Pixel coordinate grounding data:

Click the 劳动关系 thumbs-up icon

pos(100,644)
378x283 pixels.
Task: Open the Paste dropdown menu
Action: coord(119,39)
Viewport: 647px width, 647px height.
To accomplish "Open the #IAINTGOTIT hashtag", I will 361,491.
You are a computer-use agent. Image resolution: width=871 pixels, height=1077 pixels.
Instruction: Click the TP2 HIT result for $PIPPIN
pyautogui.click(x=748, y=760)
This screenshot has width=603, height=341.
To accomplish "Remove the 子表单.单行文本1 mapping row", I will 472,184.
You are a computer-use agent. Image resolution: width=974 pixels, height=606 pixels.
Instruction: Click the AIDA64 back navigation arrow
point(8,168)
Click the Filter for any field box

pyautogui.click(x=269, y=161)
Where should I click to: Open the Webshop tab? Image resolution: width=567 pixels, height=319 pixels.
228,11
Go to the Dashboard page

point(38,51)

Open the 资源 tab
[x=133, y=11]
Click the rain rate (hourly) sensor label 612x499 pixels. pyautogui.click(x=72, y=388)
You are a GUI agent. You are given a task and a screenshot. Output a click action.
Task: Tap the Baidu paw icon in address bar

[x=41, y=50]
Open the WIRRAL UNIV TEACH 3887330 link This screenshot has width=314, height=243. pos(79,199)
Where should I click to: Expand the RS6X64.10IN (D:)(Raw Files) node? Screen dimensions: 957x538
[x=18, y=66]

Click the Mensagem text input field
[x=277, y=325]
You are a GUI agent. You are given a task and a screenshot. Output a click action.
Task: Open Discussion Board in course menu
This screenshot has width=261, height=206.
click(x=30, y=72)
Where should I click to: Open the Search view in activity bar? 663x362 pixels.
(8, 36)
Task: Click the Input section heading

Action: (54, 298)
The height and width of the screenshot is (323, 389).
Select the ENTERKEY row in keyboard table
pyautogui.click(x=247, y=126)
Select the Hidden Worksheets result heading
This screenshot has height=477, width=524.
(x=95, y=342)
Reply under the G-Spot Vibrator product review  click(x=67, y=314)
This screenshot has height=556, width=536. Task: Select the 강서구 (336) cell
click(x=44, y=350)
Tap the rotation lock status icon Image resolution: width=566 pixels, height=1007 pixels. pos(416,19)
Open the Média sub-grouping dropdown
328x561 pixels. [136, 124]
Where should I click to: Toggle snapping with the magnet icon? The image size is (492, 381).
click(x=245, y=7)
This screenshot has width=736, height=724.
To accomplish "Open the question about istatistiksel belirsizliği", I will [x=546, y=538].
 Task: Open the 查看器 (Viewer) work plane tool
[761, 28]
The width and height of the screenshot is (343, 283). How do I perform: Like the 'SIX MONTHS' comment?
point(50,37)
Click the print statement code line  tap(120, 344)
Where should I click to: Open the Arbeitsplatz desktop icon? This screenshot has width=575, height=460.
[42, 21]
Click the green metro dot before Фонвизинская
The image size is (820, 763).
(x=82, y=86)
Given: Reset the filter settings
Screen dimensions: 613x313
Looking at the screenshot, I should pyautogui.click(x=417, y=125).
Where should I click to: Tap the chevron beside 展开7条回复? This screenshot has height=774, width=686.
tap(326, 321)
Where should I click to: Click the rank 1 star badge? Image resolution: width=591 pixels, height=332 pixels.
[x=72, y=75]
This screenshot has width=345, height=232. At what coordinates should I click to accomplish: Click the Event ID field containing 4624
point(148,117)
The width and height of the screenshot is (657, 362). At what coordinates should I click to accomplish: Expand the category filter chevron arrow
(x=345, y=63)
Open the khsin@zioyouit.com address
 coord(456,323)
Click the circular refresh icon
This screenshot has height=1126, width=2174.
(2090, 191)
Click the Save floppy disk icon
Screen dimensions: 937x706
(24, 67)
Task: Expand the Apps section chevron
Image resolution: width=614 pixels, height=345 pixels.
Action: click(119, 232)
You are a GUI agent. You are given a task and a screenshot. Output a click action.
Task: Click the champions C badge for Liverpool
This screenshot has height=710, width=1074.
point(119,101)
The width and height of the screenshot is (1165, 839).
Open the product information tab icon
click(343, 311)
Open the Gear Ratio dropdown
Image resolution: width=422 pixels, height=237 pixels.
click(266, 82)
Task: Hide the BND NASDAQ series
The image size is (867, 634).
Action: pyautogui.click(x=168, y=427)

WORK TASK: When the word "computer" occurs in a line above, list that line.

EXERCISE ANSWER:
You are a computer-use agent. Image resolution: width=871 pixels, height=1077 pixels.
You are a computer-use agent. Image resolution: width=974 pixels, height=606 pixels.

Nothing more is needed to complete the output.